Starting this month, four new 24-hour news channels will compete with three existing news networks with live telecasts, talking heads, studio shows that involve audiences and celebrities, and community-focused programming.
For a nation that less than a decade ago could only watch monotonous news bulletins on state-run TV, the new channels are a bonanza for India's 45 million cable subscribers.
Media analysts say that ever since TV brought pictures of Indian troops fighting Pakistani invaders in northern Kashmir in 1999 into living rooms, the demand for 24-hour news has boomed.
Research firm TAM Media Research says India's TV news consumption has nearly tripled since 2000.
The hunger has translated into soaring ratings for the existing channels: News Corp's Star News, the Hindi language Zee News, a unit of media group Zee Telefilms, and Aaj Tak, a unit of the India Today media group.
Their coverage of a devastating earthquake, a shoot-out between militants and security forces outside parliament, Hindu-Muslim clashes and a military confrontation with Pakistan has only whetted the viewer's appetite.
"News as a category has an immense potential to grow," G Krishnan, chief executive of Aaj Tak's parent firm, TV Today, told Reuters. "Therefore, with the arrival of new players, we believe that the market for news viewership will expand."

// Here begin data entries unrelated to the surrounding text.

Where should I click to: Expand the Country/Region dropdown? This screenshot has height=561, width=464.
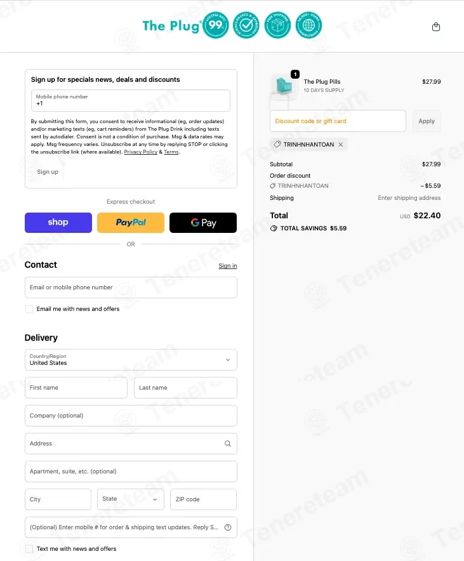pyautogui.click(x=131, y=360)
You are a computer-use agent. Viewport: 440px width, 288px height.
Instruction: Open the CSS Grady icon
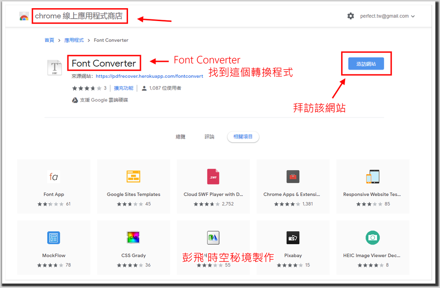[133, 238]
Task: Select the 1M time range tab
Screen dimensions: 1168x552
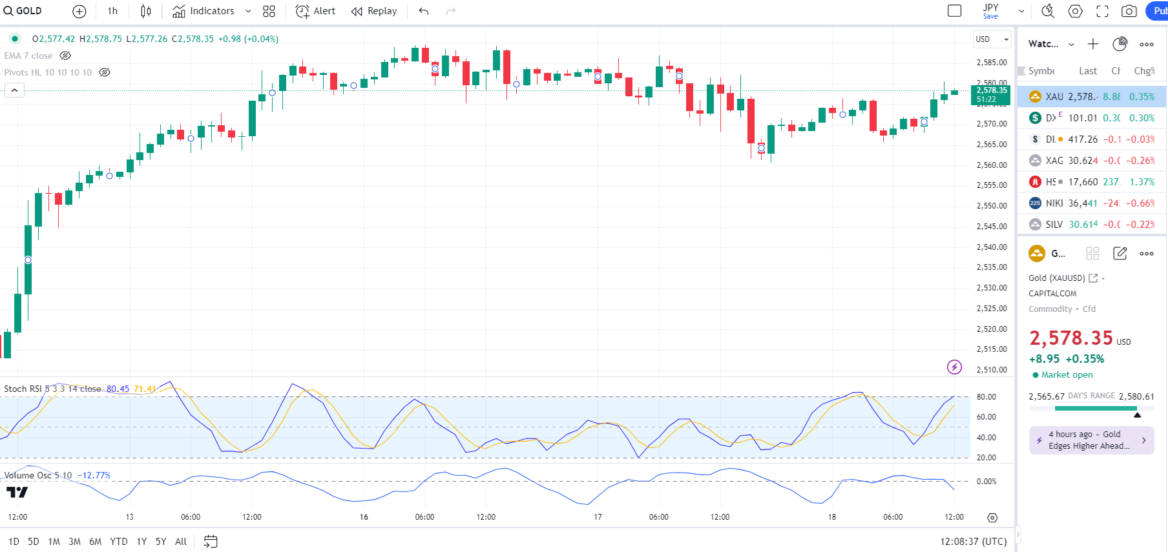Action: point(54,541)
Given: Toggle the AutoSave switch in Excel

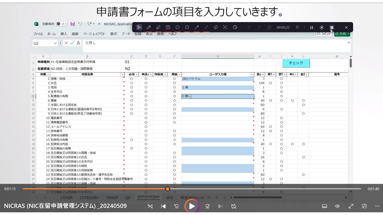Looking at the screenshot, I should click(x=62, y=24).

Although news viewing accounted for only two per cent of total TV viewing, news channels had an 11.3 per cent share of television advertising revenues and the highest rate of investment returns at 5.7 per cent, TAM said.
Advertising revenues of news channels are expected to rise to Rs 5 billion by the end of 2005 from nearly Rs 3 billion in 2002. "These are very exciting times to be in television news," said a senior editor at NDTV, a local TV news pioneer which produced content for Star until last month and launched a Hindi and an English news channel this week.

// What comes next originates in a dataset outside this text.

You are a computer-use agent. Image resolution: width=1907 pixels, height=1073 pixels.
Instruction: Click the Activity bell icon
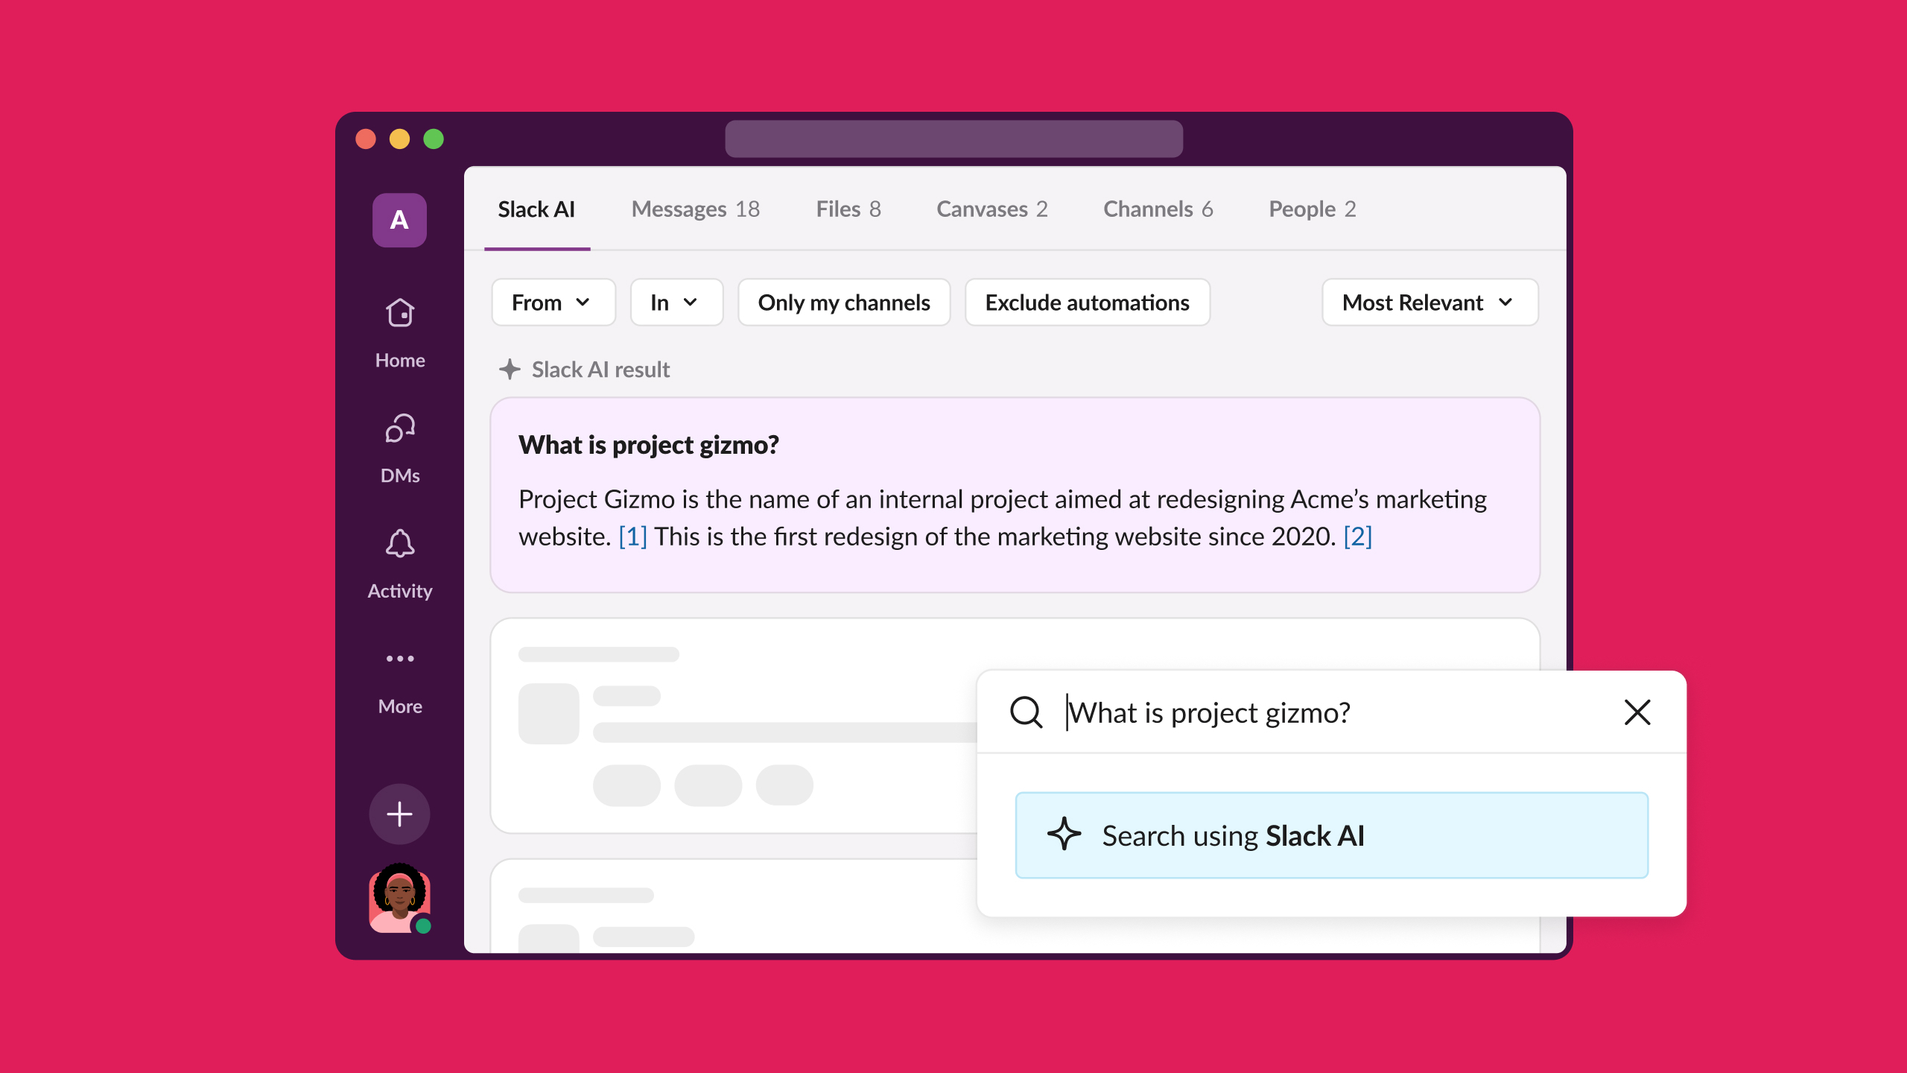pos(401,542)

"Which other country can offer such an astounding variety of stories with so much colour and drama so regularly?" he asked.
The explosion of TV news is exemplified by Aaj Tak's phenomenal success.

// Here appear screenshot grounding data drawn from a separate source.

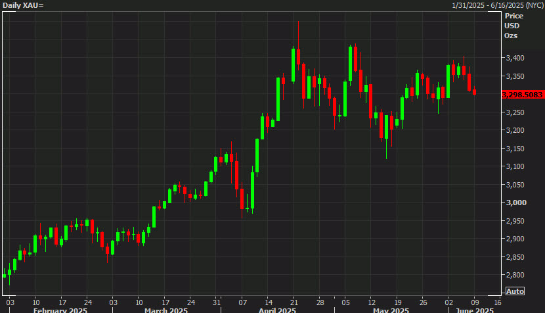This screenshot has width=545, height=313.
Task: Click the 3,250 price axis label
Action: [x=515, y=112]
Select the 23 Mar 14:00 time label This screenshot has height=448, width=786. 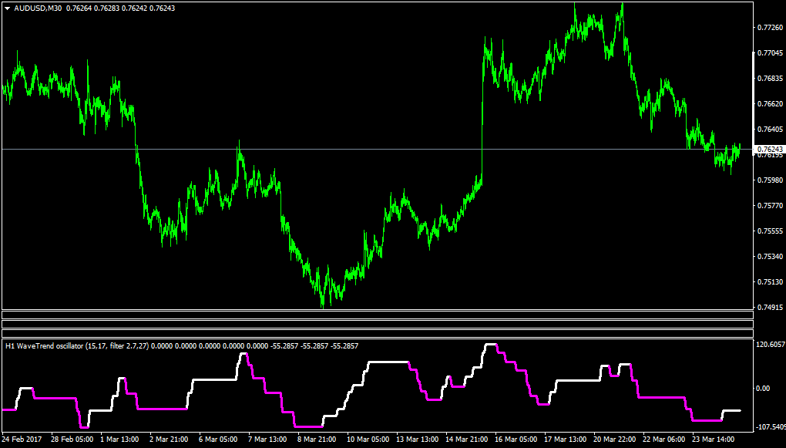pos(714,440)
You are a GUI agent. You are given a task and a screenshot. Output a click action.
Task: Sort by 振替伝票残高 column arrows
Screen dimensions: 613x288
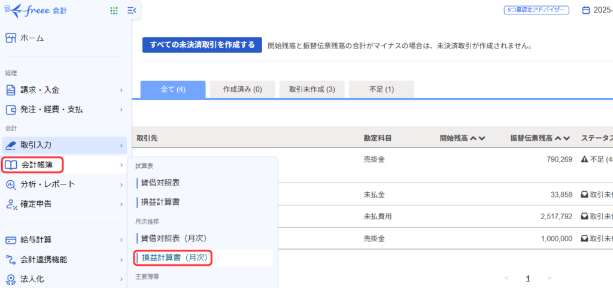pos(562,138)
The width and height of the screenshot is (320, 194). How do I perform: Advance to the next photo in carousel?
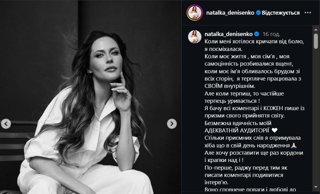[x=172, y=124]
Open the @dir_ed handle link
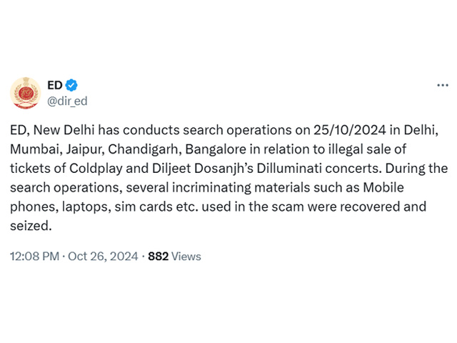This screenshot has height=343, width=457. pyautogui.click(x=67, y=101)
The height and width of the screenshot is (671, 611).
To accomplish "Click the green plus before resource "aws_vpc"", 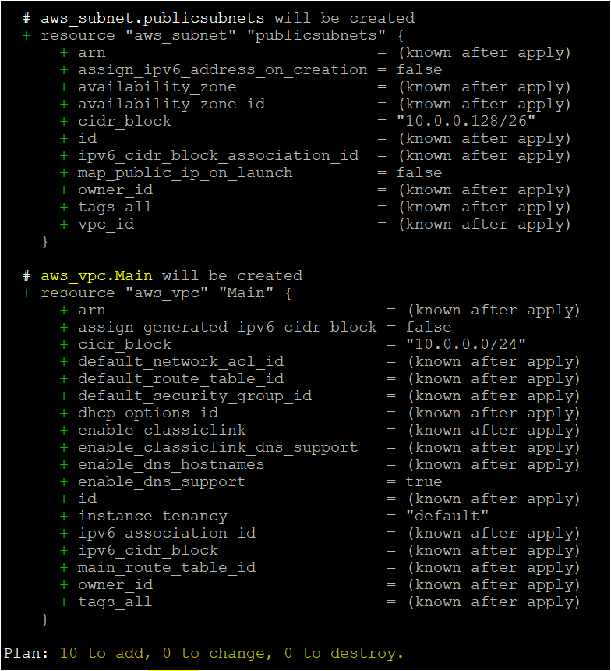I will tap(26, 293).
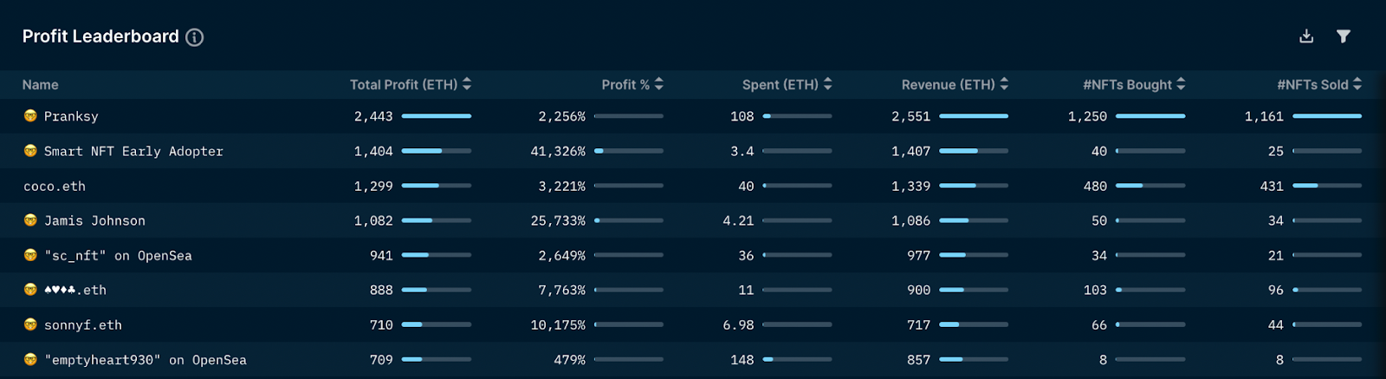Sort by Spent (ETH) column arrows
Screen dimensions: 1386x379
tap(828, 84)
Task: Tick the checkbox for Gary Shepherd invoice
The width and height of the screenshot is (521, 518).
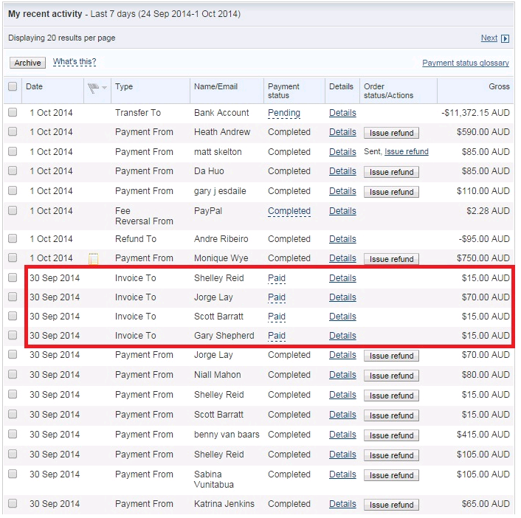Action: [13, 336]
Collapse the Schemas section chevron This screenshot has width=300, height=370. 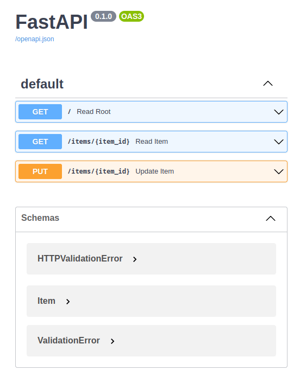271,219
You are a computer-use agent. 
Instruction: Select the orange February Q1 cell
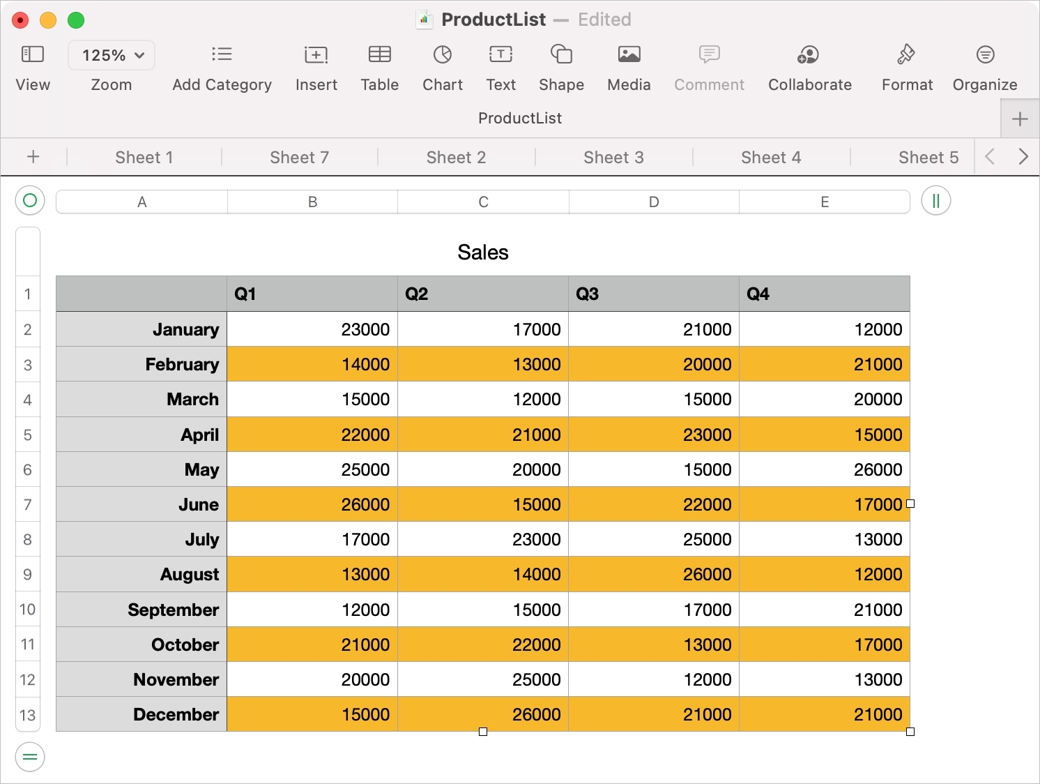312,364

Aaj Tak became a hit and broke even in less than a year with a formula that combined low investment, breaking news, live telecasts and aggressive journalism in a very local Hindi accent.
It now hopes to repeat that feat with its new English channel, Headlines Today.
Some media analysts, however, are not so sure if the demand for news is as huge as the channels make it out to be.
"It doesn't make sense to me to have so many channels because all of them have the same stuff," said Sevanti Ninan, an independent media critic.
"We seem to be living in spectacularly bad times, and all the channels seem to be banking on the fact that things will only get worse," she told Reuters, adding the channels could end up sensationalising events to make them saleable.
Advertising industry officials say the large number of channels gives them more options, but they do not rule out a shakeout.
"Only channels that break news faster and get their content-mix right will survive," said R Chandrasekhar, Delhi-based associate media director at advertising firm Grey Worldwide. "Viewership will increase only when there are dramatic events or elections. Otherwise I don't think it will grow dramatically."